[[ INFORMATION SHOWN, beginning ]]
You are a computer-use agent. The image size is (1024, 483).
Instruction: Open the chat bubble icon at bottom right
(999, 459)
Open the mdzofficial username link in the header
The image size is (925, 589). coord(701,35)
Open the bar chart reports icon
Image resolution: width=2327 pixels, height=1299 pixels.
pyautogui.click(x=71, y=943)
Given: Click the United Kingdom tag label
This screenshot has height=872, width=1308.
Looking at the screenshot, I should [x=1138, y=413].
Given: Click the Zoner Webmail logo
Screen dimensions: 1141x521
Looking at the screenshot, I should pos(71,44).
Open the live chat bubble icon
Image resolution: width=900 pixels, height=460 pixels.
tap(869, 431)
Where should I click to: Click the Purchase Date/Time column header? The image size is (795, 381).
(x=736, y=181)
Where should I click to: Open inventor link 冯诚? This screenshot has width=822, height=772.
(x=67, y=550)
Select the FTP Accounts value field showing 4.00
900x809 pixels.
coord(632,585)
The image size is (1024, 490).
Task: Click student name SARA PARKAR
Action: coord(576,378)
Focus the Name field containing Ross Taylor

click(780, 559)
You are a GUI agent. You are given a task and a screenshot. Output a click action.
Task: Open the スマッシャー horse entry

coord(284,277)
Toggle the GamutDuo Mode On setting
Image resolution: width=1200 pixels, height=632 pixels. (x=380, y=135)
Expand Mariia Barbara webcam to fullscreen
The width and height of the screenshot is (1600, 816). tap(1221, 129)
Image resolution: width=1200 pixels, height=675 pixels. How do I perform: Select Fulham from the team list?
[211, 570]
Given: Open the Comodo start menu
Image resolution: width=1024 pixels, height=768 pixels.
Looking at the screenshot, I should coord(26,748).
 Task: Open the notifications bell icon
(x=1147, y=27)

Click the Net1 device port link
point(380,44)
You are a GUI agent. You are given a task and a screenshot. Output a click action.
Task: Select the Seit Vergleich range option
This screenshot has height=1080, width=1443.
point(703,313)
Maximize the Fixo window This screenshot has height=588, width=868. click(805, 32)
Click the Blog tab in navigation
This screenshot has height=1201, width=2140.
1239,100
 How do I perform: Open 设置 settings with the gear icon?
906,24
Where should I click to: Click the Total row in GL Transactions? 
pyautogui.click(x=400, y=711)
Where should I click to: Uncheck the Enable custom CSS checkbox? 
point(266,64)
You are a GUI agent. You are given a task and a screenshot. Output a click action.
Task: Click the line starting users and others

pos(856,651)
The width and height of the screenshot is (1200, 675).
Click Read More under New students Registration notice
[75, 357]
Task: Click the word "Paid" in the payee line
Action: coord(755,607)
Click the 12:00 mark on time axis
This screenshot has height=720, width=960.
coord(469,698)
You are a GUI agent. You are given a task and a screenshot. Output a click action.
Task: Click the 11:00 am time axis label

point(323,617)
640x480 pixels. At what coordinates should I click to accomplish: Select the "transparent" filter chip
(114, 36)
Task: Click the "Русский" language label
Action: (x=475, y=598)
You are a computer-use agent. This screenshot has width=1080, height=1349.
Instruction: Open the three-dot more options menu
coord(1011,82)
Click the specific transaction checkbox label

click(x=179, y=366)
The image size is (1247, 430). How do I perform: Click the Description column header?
[[ INFORMATION SHOWN, end ]]
**WHAT THE TASK ASKS:**
Only lines holding the word "computer" belong in the answer; copy all of them from the records.

**EXERCISE SOLUTION:**
You are a computer-use agent. The image size is (1024, 483).
You are a computer-use agent. This screenshot has width=1080, height=1349.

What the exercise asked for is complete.